## TASK BRIEF
Copying exactly, give the lines in the material below from the one with "Screen dimensions: 810x522" to the one with "Instruction: Click the", ends included, and nothing besides.
═══ EXERCISE DATA ═══
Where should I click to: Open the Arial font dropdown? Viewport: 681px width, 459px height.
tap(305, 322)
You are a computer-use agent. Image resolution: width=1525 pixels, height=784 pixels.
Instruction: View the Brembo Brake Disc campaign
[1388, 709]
═══
═══ EXERCISE DATA ═══
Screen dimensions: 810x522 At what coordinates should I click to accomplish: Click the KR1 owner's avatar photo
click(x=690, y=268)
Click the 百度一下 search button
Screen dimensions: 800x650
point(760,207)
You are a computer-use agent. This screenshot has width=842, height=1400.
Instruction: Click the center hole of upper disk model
═══
## PROBLEM SOLUTION
Screen dimensions: 810x522 At what coordinates should I click to accomplish: Click the KR1 owner's avatar photo
click(x=690, y=268)
Click the 百度一下 search button
Screen dimensions: 800x650
point(760,207)
You are a computer-use agent. This screenshot has width=842, height=1400.
Instruction: Click the center hole of upper disk model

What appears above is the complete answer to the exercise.